Blog

To Lock or Not to Lock [Birth Records], That is the Question.

Default Thumbnail

There’s been a lot of talk about locking Birth Records lately. We’re nearing completion of a long and intense edit cycle for the RFID on Parts Standard that’s part of Spec2000, so the topic is being discussed there as well, with particular intensity.

A part’s Birth Record provides fundamental pedigree and manufacturing information related to a part — the company that made it, the part’s date of manufacture, country of origin, part number and serial number. It’s the type of data that you don’t expect to change. Your Birth Certificate doesn’t ever change, does it? But in the 2009 version of the standard (the currently published version) there is a line related to the Birth Record on the low-memory tag that states “companies may choose to leave the low-memory tag re-writeable, even the birth record”.

This has been a problem for a lot of companies, so the working group has been working on solutions that ensure only locked Birth Records are released into the wild. Most agree that it is in everyone’s best interest to insist on locked Birth Records at the point of manufacture not only for rotable and repairable parts, but also life limited parts such as life vests, landing gear and almost anything associated with an engine. Here’s why.

First, there is the premise that unlocked Birth Records are not reliable. They can be modified in all manner of ways, intentional or otherwise, which is exactly why the OEMs are so uncomfortable with leaving them unlocked. If an airline or anyone else decides that the data in an unlocked Birth Record is reliable enough for their own internal application, they can always do that. But with reliable data (i.e., locked Birth Records), there is much more associated value, and there are many more applications that come into play… including regulatory compliance.

Consider the case of life vest inspections. The FAA mandates a visual inspection before flights over water. Airlines, being fully responsible for the safety of their flights, are free to use their own inspection process when they see fit, but that process is still subject to FAA approval. With reliable data on RFID tags, the FAA is likely to approve an inspection process based on life vests that include tags, resulting in an enormous cost benefit to the airline. If that same process is based on tags that have unlocked Birth Records, does it make sense for it to be approved?

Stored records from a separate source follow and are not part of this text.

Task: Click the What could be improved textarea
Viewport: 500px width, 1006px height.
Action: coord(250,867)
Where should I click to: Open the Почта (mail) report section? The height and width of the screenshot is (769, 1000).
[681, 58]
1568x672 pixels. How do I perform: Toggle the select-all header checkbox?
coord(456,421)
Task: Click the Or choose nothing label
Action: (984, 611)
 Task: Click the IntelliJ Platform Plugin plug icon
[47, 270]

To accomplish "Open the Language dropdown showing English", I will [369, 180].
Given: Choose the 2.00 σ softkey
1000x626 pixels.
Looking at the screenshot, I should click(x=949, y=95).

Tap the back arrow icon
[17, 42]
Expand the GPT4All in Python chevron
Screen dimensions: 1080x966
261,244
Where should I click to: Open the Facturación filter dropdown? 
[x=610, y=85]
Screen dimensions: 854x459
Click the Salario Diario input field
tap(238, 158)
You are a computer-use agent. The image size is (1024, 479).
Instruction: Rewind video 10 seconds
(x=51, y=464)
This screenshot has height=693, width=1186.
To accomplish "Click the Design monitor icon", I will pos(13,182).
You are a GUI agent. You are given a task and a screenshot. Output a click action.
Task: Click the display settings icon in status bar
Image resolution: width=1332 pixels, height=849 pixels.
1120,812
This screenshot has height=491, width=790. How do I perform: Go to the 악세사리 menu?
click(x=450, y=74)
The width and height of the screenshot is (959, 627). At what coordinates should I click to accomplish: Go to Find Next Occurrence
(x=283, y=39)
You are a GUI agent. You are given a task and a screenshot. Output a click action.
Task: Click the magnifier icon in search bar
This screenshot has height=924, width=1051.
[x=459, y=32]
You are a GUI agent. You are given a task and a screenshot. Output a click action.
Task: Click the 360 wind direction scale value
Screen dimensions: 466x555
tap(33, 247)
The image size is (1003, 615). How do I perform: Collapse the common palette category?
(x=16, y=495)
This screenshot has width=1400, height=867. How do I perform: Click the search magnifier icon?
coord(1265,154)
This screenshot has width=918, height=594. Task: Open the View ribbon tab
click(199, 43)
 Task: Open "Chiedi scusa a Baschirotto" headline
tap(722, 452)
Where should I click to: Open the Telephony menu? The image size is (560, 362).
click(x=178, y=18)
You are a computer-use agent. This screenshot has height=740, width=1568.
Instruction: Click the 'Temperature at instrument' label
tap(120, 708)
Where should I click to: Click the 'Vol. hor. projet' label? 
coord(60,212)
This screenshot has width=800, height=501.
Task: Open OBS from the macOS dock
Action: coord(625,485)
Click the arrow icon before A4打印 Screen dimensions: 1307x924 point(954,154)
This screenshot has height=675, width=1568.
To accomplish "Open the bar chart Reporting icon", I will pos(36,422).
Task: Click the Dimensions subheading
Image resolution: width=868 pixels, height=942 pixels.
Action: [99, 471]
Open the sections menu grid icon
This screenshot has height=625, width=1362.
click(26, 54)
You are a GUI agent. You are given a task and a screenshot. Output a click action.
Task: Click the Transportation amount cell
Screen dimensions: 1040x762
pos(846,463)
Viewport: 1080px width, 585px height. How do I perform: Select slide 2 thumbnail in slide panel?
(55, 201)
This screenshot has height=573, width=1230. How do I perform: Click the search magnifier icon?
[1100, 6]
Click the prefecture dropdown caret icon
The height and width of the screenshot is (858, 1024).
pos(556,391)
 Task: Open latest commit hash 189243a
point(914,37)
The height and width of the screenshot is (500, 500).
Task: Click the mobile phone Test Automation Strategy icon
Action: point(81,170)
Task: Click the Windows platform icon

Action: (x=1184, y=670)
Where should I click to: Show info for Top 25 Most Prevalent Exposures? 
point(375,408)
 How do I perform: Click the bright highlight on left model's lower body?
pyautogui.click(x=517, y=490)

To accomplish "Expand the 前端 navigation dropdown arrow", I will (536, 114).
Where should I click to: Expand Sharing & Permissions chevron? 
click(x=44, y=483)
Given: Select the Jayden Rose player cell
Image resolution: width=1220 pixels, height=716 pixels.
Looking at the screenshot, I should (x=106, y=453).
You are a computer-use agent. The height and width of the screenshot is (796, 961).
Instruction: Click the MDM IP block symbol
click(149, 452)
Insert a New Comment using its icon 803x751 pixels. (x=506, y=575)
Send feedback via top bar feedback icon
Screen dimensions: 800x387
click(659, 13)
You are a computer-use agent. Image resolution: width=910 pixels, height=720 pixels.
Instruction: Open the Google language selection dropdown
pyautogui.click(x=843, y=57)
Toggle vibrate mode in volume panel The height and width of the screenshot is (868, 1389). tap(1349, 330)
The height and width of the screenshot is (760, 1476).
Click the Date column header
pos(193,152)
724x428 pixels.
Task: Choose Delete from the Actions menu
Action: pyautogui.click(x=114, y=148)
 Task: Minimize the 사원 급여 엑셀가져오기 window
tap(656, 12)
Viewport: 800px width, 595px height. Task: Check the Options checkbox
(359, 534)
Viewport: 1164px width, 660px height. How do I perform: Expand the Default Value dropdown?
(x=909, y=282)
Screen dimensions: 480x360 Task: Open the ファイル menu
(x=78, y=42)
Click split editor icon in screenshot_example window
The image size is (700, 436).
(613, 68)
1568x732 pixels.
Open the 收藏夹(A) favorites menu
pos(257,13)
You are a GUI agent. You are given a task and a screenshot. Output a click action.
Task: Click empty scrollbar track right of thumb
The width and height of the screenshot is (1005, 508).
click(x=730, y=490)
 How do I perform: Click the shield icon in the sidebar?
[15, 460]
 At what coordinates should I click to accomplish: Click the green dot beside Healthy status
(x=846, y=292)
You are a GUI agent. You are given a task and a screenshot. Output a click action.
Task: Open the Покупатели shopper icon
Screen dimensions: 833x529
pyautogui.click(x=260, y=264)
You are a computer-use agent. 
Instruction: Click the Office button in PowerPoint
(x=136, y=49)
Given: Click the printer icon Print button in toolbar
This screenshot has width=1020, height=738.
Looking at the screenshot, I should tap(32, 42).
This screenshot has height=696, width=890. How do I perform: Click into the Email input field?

I could go into a lot of other scenarios where the airlines, MROs, leasing agencies and even OEMs benefit from process cost reductions, but the idea is the same for all: when you have data that can be relied on, good things happen. The ATA Spec 2000 RFID on Parts work group has put some careful system engineering into the design of this standard, and at the heart of that system is reliable data in the right places. Not all data records covered by the standard are treated equally; tradeoffs have been made in the interest of cost. But certain data elements are recognized to be crucial – the Birth Record first and foremost. It needs to be locked in all cases. Everyone impacted by the standard should be demanding nothing less.
So to answer the question – “To lock or not to lock”: Unlocked Birth Records are a problem for everyone and they severely compromise the integrity of the data in the system the standard is trying to define. Let’s insist that tags compliant with the standard have only Birth Records that are locked at creation.